The smaller 3D-printed metal systems under development are leveraging years of work in the 1980s on metal inkjet printing for hybrid ceramic circuits4, metal printing on porcelain-coated steel substrates5, atomic force microscopy (AFM) and electroplating-based micromachining, often called LIGA or Lithographie, Galvanoformung, Abformung in German.6 LIGA involves the electroplating of metal structures in a photoresist mold and has been used to make fuel injector nozzles and sensors such as accelerometers and gyroscopes in the automotive field. The smallest 3D-printed metal structures use metal-containing solutions such as metallo-organics in a solvent or metal sulfates in an acidic plating solution. Caltech has printed submicron-sized nickel lattices7, and the FluidFM system has been able to print copper cantilevers and probes that are 1 to 100 microns in width.8 Further work is needed before these methods are ready to print micro flowmeters or pressure sensors with corrosion-resistant alloys. A wide AM metal feature size range of 1 micrometer to 2 meters allows the majority of chemical process and automotive flow sensor sizes and flow rates to be covered with this promising manufacturing method.

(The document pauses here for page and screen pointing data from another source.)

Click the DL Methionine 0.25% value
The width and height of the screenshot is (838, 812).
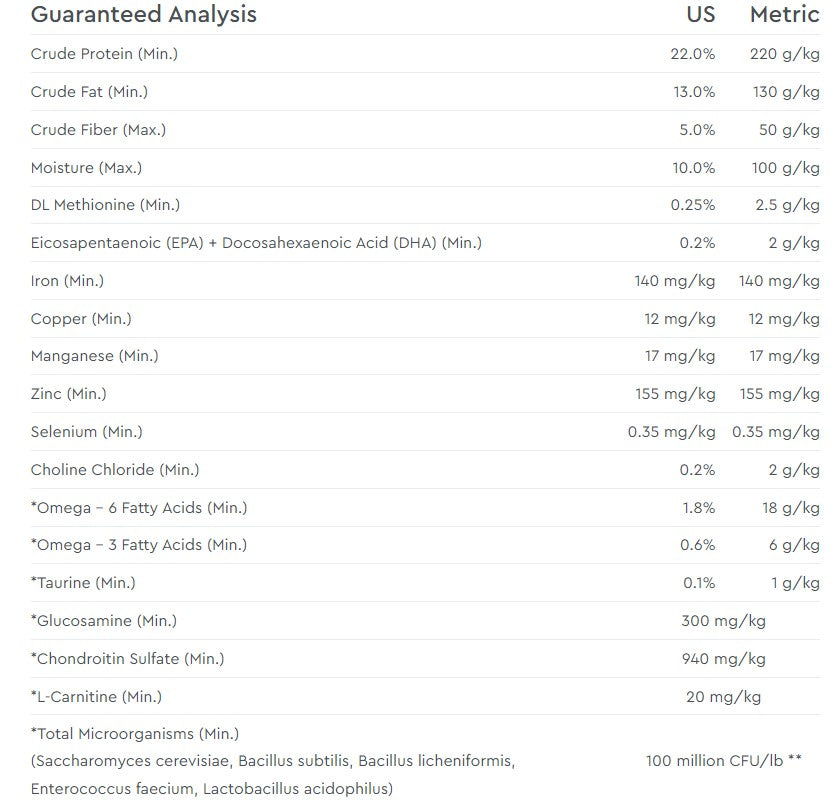pos(692,205)
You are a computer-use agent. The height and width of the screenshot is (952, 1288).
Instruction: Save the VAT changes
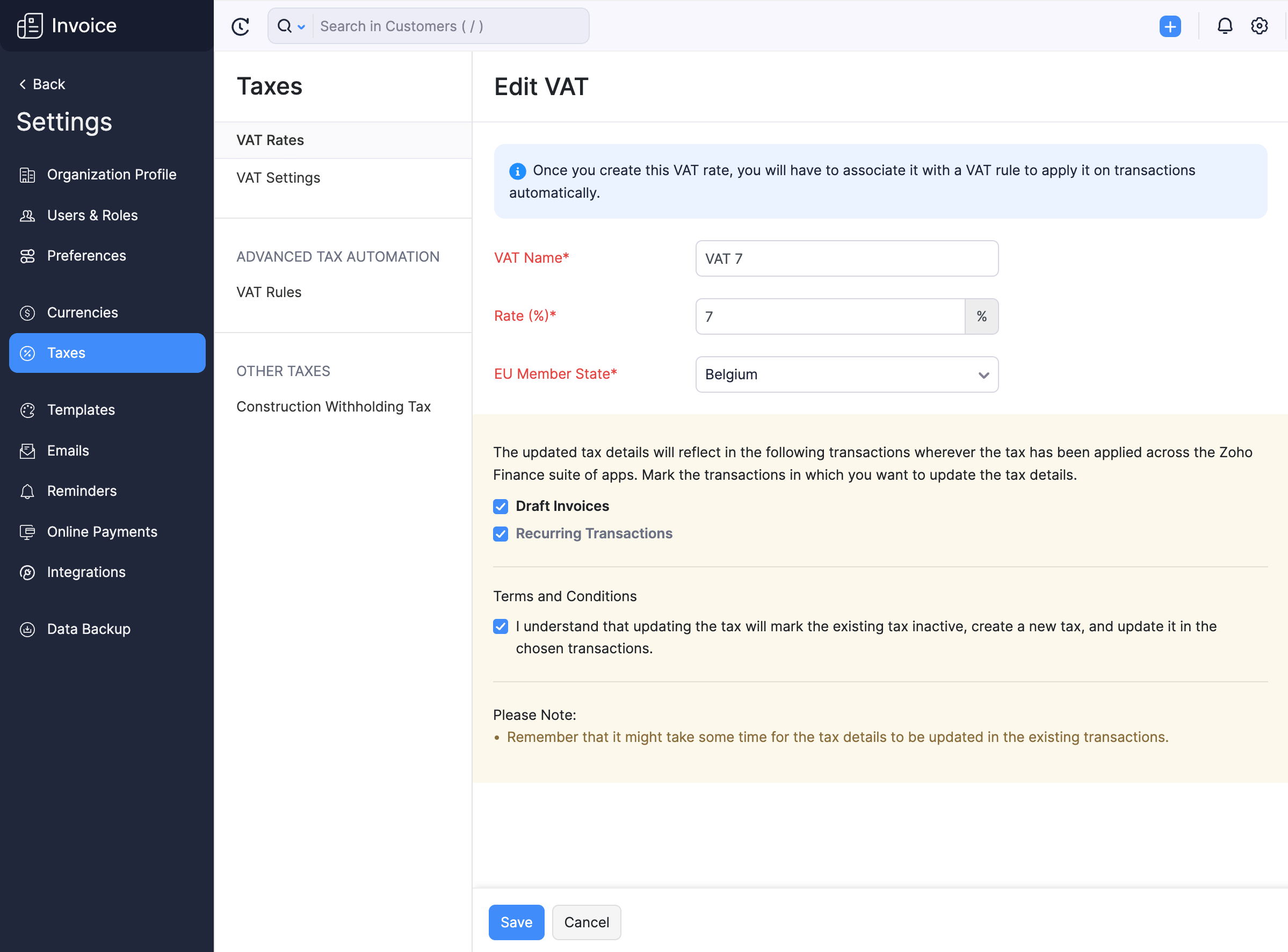tap(516, 922)
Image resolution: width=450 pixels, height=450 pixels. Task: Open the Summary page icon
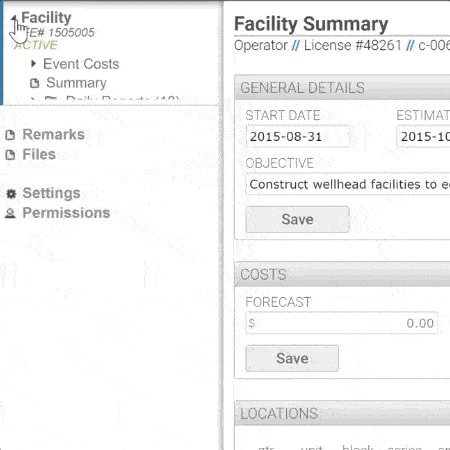coord(35,83)
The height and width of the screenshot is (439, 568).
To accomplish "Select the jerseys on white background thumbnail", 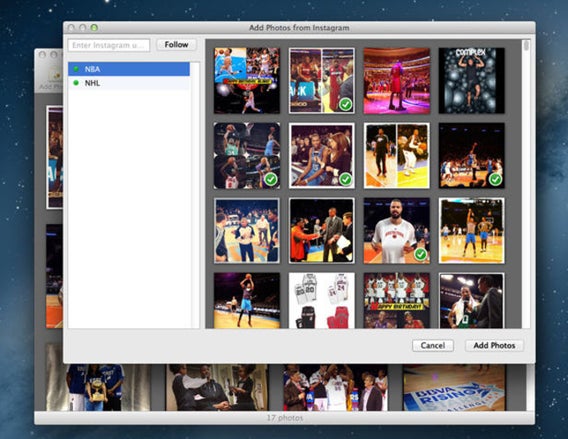I will pos(322,301).
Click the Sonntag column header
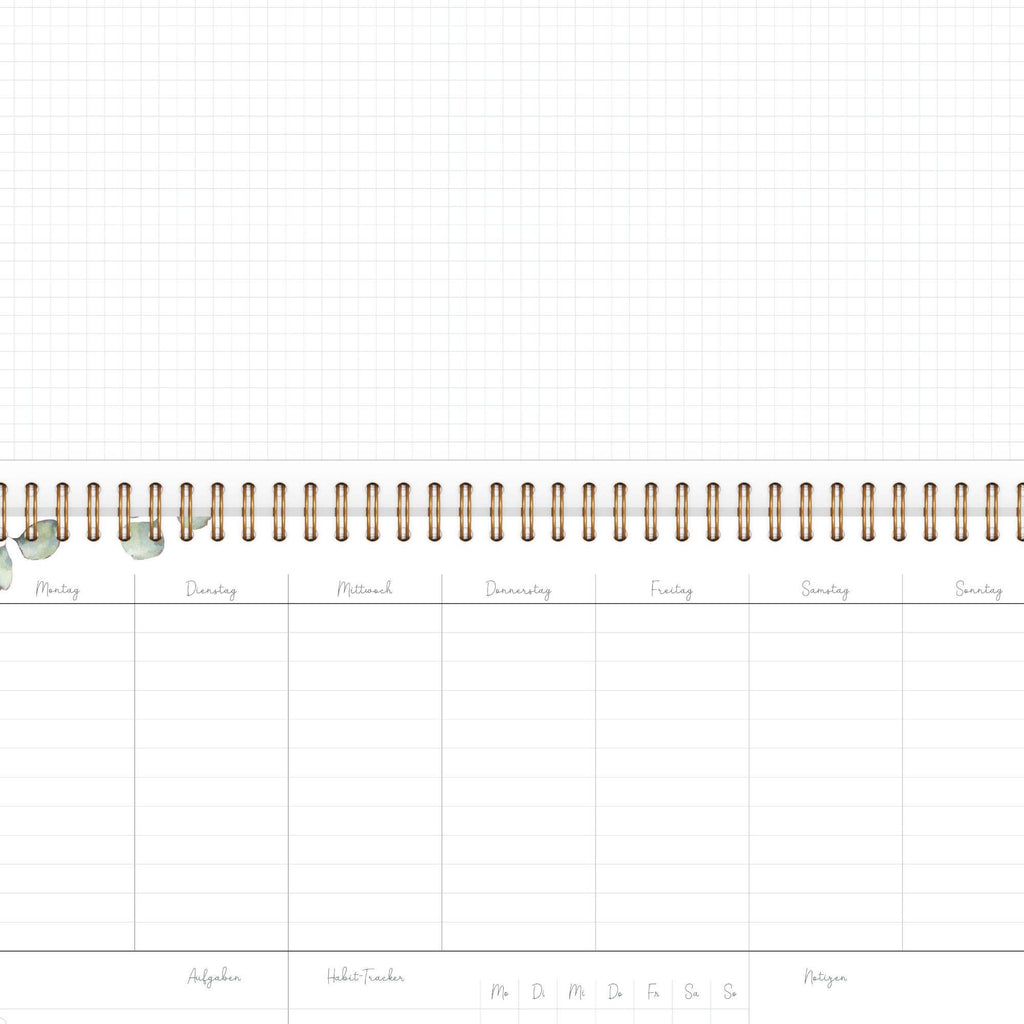Screen dimensions: 1024x1024 click(x=978, y=589)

Additive manufacturing of corrosion-resistant metals has developed to the point where pressure and flow sensors for process control can begin to use this new technique. The materials used for 3D printing are only limited by what metal or alloy can be either powdered or formed into wire, which opens up for chemical process and automotive applications in addition to aerospace and medical applications already in use. Quality standards have been developed for many of the 3D-metal printing alloys and processes, and emerging methods have demonstrated printed metal parts in sizes from microns to meters, enabling a range of products.
1. E. Matias, B. Rao, “3D Printing: On its Historical Evolution and the Implications for Business,” 2015 Proceedings PICMET, pp. 551-558, (2015).

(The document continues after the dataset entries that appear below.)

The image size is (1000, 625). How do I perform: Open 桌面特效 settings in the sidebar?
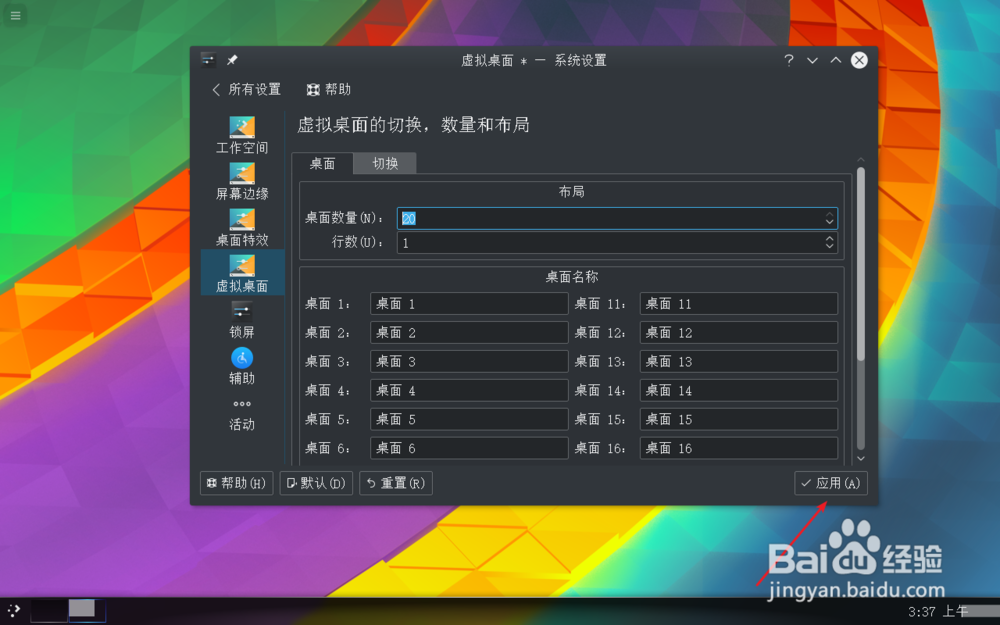click(241, 227)

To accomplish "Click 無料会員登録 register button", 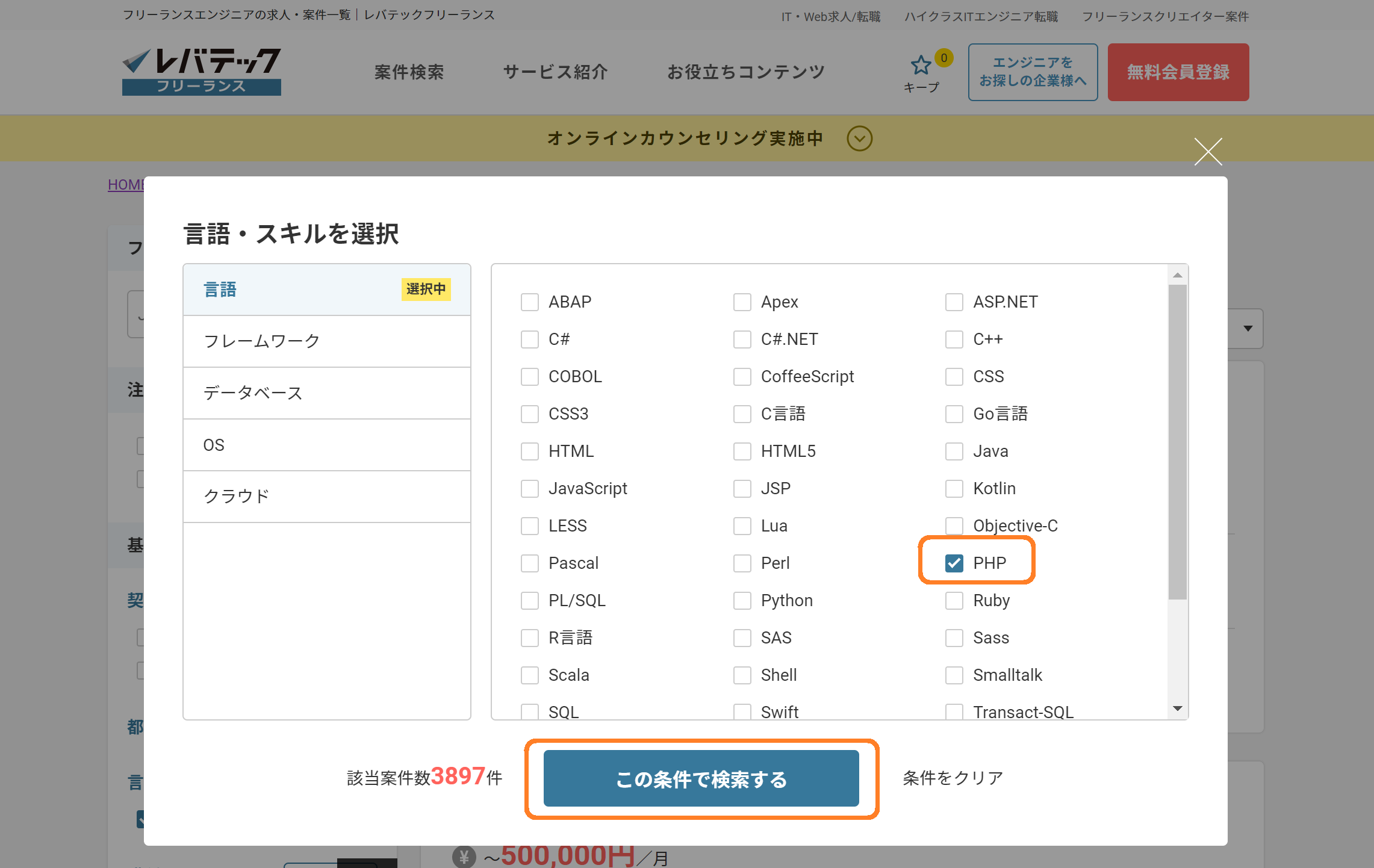I will click(1178, 72).
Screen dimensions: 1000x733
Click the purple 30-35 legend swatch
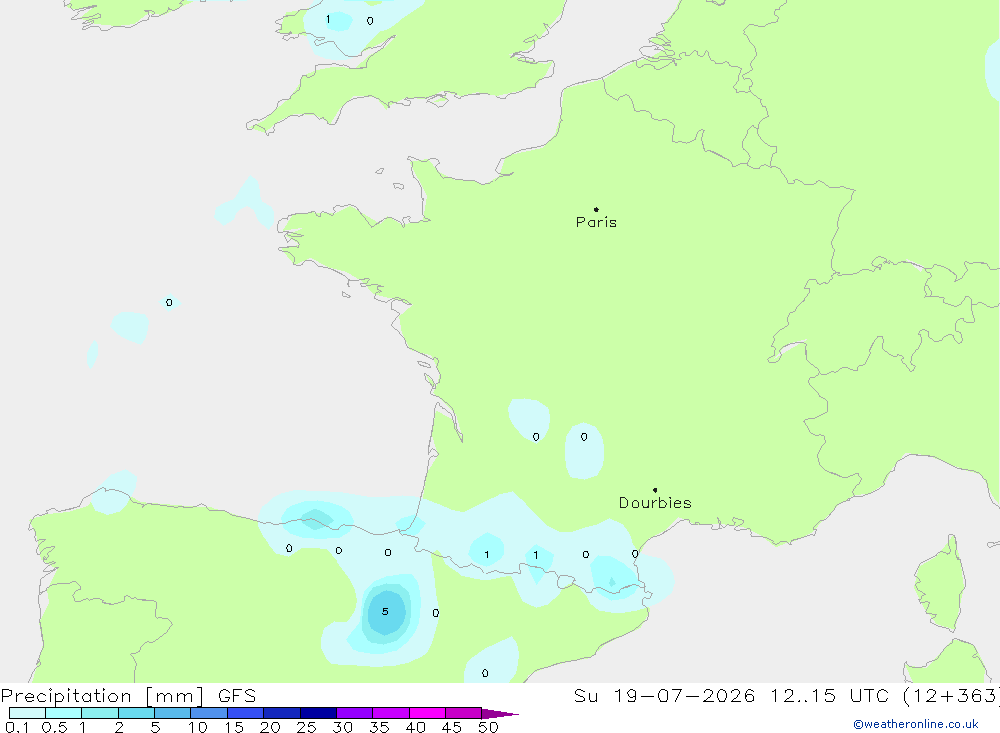click(x=355, y=713)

2. H. Shioiri et al., Method for Production of Silicon Thin Film Piezoresistive Devices,” US Patent 4,657,775, (1987).
3. T. Vialva,” Lockheed Martin produces its largest 3D printed parts for space,” 3D Printing Industry, July (2018). https://3dprintingindustry.com/news/lockheed-martin-produces-its-largest-3d-printed-parts-for-space-136207/.
4. R. Vest, E. Tweedle, R. Buchanan, “Ink Jet Printing of Hybrid Circuits,” International Journal of Microcircuits and Electronic Packaging 6(1), pp. 261-267, January (1983).
5. D. Sparks and G. Vest, “Copper Films from Aqueous Solutions of Copper Nitrate Trihydrate,” Thin Solid Films, vol. 200, p. 77, (1991).
6. D. Sparks, M. Chia, G.Q. Jiang, “Cyclic Fatigue and Creep of Electroformed Micromachines,” Sensors and Actuators A, 95(1), pp. 61-68, (2001).
7. R. Perkins, “New Process allows 3-D Printing of Nanoscale Metal Structures,” Caltech, Feb. (2018). http://www.caltech.edu/news/new-process-allows-3-d-printing-nanoscale-metal-structures-81373.
8. L. Hirt et al., “Template-Free 3D Microprinting of Metals Using a Force-Controlled Nanopipette for Layer-by-Layer Electrodeposition,” Adv Mater. 28(12), pp. 2311-2315, March (2016).
Doug Sparks is the president of M2N Technologies LLC and has worked for many years with pressure and Coriolis mass flow sensors as well as MEMS sensors such as gyroscopes and accelerometers. Most recently, he was the CTO at Hanking Electronics, founded a microsensor packaging company called NanoGetters and worked in automotive sensors with Delphi. Sparks holds a Ph.D. in materials engineering from Purdue University.